What to work on →
Counting only lines that contain the word "width", state the total for the listing below and nothing else.

Dataset records →
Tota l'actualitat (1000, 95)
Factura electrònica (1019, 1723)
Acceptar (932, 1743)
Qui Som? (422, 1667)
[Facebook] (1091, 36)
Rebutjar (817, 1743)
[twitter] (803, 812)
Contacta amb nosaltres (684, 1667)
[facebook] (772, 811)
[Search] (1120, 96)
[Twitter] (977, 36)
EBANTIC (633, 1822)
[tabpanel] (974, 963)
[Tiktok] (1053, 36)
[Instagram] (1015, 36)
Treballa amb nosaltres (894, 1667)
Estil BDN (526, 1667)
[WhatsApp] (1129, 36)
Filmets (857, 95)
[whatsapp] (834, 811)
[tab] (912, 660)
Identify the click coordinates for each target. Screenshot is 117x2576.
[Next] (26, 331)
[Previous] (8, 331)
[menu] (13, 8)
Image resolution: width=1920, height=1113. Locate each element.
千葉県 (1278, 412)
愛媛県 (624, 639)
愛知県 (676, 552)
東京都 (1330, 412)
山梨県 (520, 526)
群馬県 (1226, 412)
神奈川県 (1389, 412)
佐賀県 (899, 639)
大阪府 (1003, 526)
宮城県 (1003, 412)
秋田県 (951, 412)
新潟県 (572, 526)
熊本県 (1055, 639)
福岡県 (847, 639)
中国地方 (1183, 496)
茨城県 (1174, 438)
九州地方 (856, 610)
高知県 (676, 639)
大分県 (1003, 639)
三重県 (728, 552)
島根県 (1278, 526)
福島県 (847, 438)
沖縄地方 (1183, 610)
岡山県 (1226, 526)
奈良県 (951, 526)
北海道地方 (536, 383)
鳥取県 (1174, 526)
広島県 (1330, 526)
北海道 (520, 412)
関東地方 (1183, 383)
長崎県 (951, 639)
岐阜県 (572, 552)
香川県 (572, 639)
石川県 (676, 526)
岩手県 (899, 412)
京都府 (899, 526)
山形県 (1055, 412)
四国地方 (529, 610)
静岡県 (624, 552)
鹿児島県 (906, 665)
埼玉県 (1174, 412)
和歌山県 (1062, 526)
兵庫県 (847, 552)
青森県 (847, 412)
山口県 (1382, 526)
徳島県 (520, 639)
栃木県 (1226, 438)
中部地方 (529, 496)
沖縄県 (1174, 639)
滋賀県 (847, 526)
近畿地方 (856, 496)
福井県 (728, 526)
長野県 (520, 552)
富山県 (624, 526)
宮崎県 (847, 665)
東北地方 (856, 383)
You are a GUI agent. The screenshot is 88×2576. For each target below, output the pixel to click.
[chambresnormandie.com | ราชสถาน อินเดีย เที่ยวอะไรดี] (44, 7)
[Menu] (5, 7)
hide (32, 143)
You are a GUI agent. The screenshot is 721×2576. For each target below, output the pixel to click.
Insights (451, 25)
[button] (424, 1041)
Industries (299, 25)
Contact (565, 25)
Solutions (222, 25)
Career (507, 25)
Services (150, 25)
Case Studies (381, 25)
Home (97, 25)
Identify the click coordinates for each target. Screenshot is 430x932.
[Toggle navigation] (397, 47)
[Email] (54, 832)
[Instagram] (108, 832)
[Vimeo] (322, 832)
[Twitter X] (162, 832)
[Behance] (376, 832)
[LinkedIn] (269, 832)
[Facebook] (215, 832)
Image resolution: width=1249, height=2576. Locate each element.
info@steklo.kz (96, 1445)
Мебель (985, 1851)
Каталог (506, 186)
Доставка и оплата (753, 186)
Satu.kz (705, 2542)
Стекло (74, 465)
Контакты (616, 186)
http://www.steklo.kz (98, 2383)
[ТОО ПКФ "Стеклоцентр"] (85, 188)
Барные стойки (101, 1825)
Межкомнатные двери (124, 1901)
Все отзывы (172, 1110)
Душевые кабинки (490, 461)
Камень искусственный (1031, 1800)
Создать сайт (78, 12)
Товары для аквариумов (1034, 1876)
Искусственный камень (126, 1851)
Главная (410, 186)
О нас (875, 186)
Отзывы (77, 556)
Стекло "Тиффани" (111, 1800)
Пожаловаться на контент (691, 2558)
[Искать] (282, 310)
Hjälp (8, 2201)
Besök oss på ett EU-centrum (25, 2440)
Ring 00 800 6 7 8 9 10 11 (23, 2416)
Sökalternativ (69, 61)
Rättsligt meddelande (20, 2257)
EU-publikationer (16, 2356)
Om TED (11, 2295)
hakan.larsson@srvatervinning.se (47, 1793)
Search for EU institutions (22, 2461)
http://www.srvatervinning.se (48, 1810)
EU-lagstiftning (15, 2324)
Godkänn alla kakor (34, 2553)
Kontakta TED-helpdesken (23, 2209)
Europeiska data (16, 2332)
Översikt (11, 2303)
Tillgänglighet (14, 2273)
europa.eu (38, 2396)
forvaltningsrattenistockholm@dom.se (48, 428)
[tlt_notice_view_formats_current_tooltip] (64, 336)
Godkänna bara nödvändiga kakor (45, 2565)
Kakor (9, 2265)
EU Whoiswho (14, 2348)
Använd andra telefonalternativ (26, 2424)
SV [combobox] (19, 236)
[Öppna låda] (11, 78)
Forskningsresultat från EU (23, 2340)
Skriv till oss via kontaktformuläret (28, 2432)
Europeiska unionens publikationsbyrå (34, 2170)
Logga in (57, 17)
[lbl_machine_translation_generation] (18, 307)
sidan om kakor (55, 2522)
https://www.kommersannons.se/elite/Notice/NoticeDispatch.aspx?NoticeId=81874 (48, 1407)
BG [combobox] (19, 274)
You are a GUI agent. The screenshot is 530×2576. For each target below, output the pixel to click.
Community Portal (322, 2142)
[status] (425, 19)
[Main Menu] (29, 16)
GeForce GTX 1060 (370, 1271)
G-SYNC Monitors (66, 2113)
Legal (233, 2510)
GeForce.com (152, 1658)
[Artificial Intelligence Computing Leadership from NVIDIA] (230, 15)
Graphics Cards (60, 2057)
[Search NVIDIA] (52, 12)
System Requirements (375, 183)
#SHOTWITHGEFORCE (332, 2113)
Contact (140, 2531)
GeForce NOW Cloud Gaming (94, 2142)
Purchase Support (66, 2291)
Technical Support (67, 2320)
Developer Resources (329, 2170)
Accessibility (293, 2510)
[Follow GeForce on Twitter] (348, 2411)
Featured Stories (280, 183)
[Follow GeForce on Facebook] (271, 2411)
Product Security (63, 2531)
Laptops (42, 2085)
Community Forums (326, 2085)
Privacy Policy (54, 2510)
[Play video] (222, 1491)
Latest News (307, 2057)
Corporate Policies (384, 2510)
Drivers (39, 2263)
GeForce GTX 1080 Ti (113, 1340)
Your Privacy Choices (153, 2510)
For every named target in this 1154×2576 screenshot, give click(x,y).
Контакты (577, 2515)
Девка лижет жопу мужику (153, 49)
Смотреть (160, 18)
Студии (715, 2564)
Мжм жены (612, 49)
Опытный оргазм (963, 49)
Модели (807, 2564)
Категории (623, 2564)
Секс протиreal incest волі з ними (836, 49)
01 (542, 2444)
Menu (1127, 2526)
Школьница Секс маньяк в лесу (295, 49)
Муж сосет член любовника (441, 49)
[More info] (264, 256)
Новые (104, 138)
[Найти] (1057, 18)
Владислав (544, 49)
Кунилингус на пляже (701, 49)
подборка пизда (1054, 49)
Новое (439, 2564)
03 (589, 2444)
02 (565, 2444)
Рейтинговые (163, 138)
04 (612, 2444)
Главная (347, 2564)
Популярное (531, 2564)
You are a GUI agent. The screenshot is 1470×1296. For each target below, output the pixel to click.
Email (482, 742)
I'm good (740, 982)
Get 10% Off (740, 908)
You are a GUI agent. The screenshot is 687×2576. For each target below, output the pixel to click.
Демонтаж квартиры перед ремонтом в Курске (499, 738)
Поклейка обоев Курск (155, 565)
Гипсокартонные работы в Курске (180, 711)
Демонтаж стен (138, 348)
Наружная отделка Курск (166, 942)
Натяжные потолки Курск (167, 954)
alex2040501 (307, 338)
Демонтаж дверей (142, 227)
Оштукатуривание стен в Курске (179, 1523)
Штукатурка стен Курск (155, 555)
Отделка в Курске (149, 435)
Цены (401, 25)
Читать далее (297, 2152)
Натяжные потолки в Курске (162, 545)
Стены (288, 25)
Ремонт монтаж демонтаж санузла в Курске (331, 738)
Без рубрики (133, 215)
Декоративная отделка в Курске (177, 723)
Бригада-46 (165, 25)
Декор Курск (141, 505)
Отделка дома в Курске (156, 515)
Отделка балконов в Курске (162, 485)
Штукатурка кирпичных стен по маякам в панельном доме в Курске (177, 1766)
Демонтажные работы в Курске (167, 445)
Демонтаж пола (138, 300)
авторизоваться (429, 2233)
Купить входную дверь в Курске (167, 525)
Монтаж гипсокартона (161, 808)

Result of this task →
2